Update: Apropos of something-or-other.
(via Art Contrarian.)
Fiercely Caledonian
It looks like every Tartan Day event this year has been cancelled, but you can still play Scottish music. Here’s a J. Scott Skinner “heroic air” arranged for piano, “MacPherson’s Cave.” (That’s the computer playing the piano, not me.)
A different sort of paper chase
Considering how large a part it has played in my life, I have given very little thought to toilet paper, its production, and its transcendent importance. However, I once visited the main prison in the former Soviet Republic of Georgia where, as perhaps you might expect, it was in short supply. The prisoners, however, had at least a temporary solution to the problem: the Complete Works of Lenin.
Which reminds me of a passage in Russian dancer Valery Panov’s autobiography concerning the vital role of the press in the Soviet Union. During his student days, circa 1950, pages of Pravda or Isvestia was torn into eight strips and the strips crumpled until they were soft enough to use as the Soviet prisoners used Lenin.
Unfortunately, American plumbing is too delicate and narrow to accommodate any but the flimsiest forms of wood pulp, so it would be impractical to use the print edition of The Wichita Eagle for the purpose to which it is best suited.
So…
… what happened yesterday?
Where were all the April 1 posts? I had planned to update my list of relevant posts elsewhere as I found them throughout the day, but I only came across three more4, not enough to make the effort worthwhile5. Why weren’t there more? Are writers too intimidated by America’s Newspaper of Record to invent their own news? Have we passed the Neuman Singularity6, when the world becomes absurd faster than it can be satirized? Is humor just not funny anymore?
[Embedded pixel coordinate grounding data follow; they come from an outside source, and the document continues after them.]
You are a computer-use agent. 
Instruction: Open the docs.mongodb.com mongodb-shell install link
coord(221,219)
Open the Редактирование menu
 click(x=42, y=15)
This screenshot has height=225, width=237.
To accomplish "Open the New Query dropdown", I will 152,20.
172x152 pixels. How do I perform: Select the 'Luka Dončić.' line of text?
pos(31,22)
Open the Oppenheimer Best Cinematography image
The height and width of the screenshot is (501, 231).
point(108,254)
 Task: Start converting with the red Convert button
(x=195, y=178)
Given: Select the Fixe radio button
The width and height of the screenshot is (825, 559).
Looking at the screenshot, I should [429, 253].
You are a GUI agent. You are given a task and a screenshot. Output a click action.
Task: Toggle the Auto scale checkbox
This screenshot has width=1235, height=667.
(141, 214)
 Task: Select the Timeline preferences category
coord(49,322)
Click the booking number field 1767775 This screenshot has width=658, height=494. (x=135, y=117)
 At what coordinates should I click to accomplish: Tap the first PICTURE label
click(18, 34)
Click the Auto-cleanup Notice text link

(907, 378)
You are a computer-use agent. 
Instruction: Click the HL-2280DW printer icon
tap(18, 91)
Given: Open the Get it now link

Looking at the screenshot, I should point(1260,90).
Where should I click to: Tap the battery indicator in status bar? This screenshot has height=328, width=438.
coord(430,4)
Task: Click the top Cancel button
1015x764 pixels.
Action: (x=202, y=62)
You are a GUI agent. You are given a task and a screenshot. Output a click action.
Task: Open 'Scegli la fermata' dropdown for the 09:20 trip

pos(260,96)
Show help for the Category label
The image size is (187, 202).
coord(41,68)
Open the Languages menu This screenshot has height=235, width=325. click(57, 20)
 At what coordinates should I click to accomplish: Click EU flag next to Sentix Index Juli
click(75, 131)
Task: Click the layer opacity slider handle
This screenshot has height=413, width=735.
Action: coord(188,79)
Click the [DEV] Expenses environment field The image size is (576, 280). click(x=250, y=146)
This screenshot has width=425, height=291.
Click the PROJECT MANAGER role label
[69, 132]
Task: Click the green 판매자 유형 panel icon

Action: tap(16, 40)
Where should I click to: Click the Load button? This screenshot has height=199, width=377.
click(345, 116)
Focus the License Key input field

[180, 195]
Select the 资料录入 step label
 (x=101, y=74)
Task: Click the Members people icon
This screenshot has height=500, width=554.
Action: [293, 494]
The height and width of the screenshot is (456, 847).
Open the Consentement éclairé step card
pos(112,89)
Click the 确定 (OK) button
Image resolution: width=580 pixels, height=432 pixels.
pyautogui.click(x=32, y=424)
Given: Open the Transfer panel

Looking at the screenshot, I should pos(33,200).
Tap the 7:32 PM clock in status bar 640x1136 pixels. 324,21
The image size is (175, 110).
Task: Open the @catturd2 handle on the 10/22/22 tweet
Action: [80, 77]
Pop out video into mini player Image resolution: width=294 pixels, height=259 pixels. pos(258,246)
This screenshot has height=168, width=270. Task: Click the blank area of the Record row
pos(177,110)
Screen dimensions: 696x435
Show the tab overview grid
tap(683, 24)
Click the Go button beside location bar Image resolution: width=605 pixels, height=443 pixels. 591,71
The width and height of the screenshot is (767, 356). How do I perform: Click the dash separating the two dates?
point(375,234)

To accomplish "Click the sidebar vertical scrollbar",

New speed limits on federal highways
The Federal Highway Administration today announced that the speed limit for all vehicles on interstate highways will be reduced to 1.33 miles per hour, effective immediately. States that accept federal funds will be required to similarly lower speed limits on state roads.
“High-speed collisions kill thousands of drivers and passengers every year,” stated a department spokesman. “It would be unconscionable to let the carnage continue.”
The department had considered lowering the speed limit even further.
“We initially planned to set a maximum speed of .25 miles per hour, but a staffer from Georgia pointed out that a vehicle moving at that pace could be overtaken by a vigorous shoot of kudzu and become hopelessly entangled,” he noted.
He acknowledged that some drivers might find the speed inconveniently slow, but he noted that the lower the speed, the more survivable a crash is.
“If it saves just one life, it will have been worth it,” he said emphatically.
“If you’re really in a hurry, you can always walk.”